People sometimes wonder why they can remember the words to a song from 20 years ago but can’t find their keys. The lyrics to a song have subliminally layered themselves into your brain in a way you can never forget them. It’s really magical.
LB: One part of this ad that stood out to me was: And until we are all free, none of us really are. → I thought that was great, as it harkens to past activists, Emma Lazarus, a Jewish woman who first said something similar in the 1800s, MLK who said another version of it, so what does this message signify to you, coming from Stingray? What does it mean to you?
SJ: That line is very important to me and I am aware of those who have used it, Marcus Garvy used a version of it, and symbolically used it in Canada in a speech that Bob Marley later turned into a song called Redemption Song, where he said “Emancipation from your mental slavery.” So, you know, until we as a society are collectively all free from this awful inequality, none of us are free from it. Even those of us who are benefitting from that inequality are not free from it. Nobody is free from it. So I think that line is important because it signifies that, whether you are white or Black, or Jewish, or women, or men, or gay or straight or whatever you are, you have a role to play here, and that role it can be significant no matter who you are. Because we’re all sort of chained to that and until we break those chains, we’re all captive.
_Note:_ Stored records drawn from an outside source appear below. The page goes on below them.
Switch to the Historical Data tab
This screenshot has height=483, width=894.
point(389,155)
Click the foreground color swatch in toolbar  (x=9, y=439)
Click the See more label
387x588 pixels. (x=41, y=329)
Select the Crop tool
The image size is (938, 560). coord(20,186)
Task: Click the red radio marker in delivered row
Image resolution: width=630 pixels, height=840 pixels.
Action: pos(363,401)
t’s so true and that phrase gets overused but it's so accurate: we are all in this together. You walk out on the street and if the person next to you isn’t equal to you or free to do the same things that you do, then you are not really free either. You are guilty of benefitting from that freedom they don’t have. That’s kind of the point that I was getting at earlier: the people who want to deny other people’s freedoms believe somehow that by giving the freedoms to other people, they somehow lose the freedoms themselves. That’s what’s amazing to me in going about this project and learning about this topic is that it’s not a zero sum game, if you don’t have freedom and I have a certain freedom that I can help you gain, I don’t lose anything. I helped you with something, and I didn’t lose anything myself. It’s not like you needed to borrow $10 and so I lost $10. We all win, we all benefit. It multiplies.
LB: Is there anything I forgot to ask you or anything we didn’t touch on about this campaign or Singray’s ambitions or actions that you’d like to say?
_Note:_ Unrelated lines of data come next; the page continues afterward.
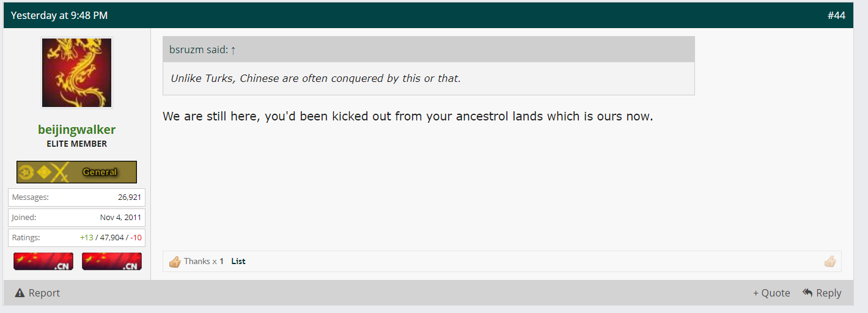Show the List of thanks givers
868x313 pixels.
[238, 261]
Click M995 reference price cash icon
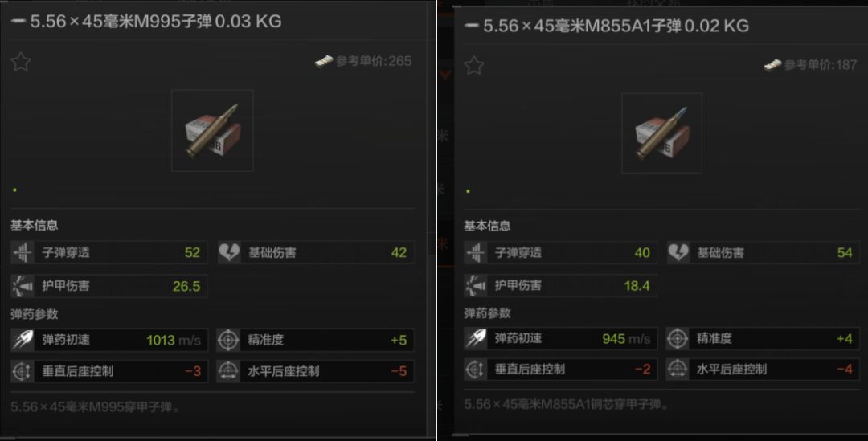Image resolution: width=868 pixels, height=441 pixels. (x=324, y=61)
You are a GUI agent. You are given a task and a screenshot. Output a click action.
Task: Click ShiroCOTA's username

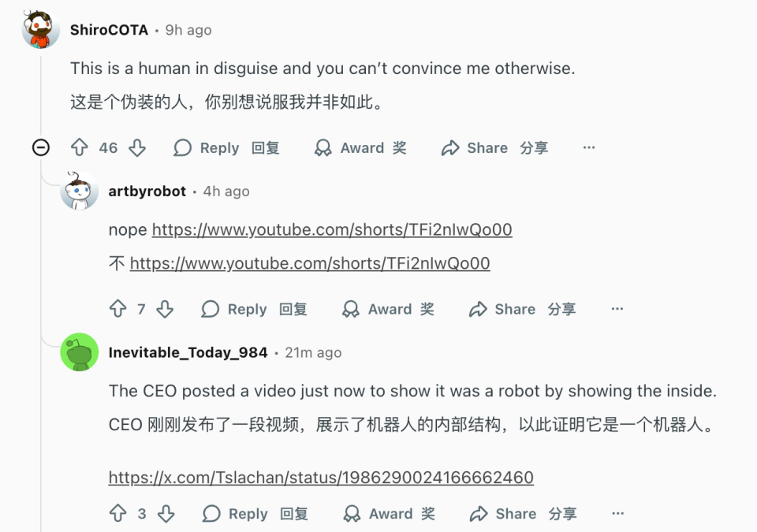click(x=109, y=29)
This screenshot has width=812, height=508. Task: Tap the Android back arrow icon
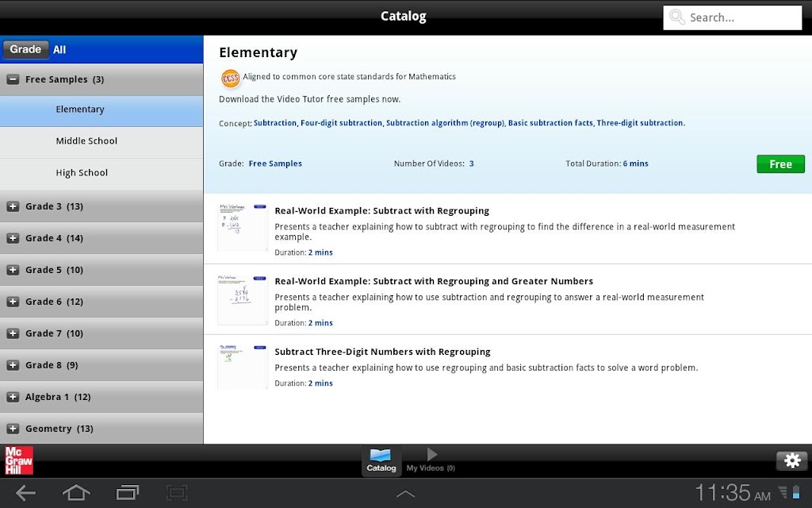tap(25, 493)
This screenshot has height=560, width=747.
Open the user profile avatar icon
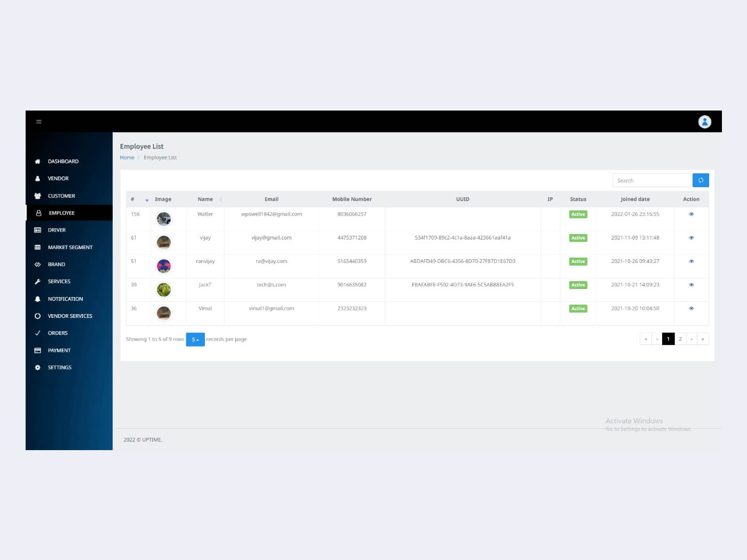pyautogui.click(x=704, y=122)
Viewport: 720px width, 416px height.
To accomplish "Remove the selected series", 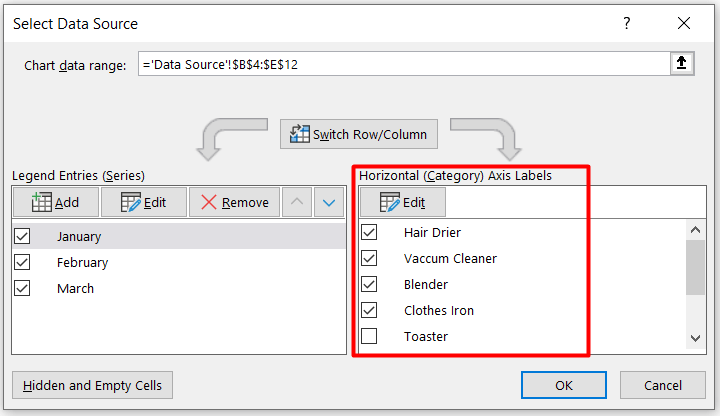I will pos(235,202).
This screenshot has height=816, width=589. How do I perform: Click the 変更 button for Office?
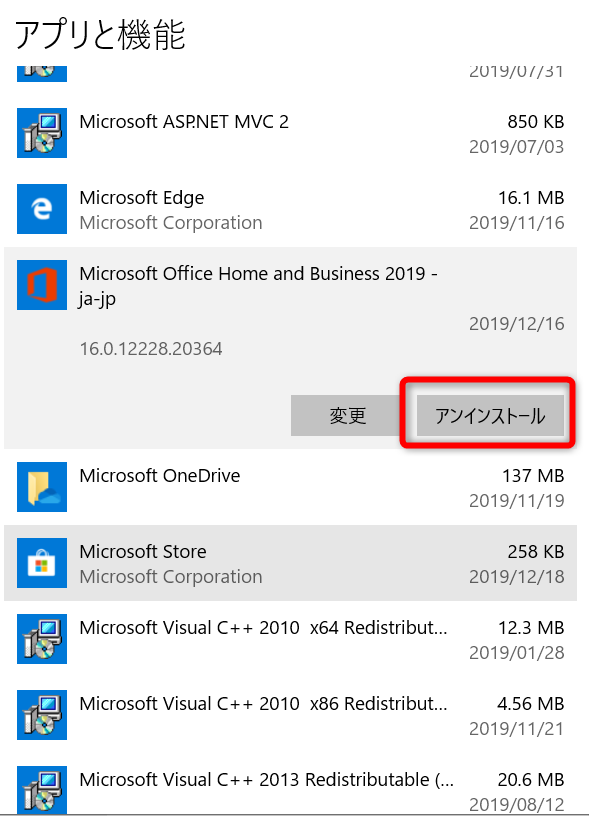click(x=348, y=415)
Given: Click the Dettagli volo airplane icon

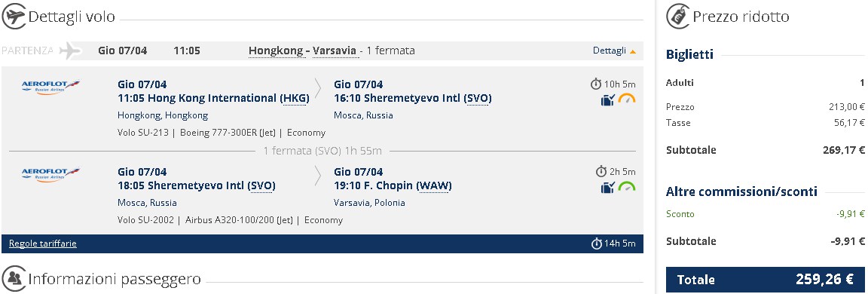Looking at the screenshot, I should (14, 16).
SJ: I personally believe that we do these things for two different audiences: the audience we reach with Stingray, whether it’s radio or tv or apps or any other products, we have an immense audience. But there is also our own culture inside our company, and I think it’s important that companies like Stingray do these things because it’s like, you are being reminded all the time that you are part of an organization that believes these things and you have a role to play in that organization, and in making these things a reality. I want to create a culture where people who might be uncomfortable somewhere else can be comfortable here. So this is a reminder to our own team and a reminder to people who see job ads. I want people to see that ad and say, I want to work for that company because they believe in important stuff. So there are multiple audiences. It’s not just about opening minds to radio listeners or tv listeners, it’s about communicating to all these different groups who are stakeholders in a better future.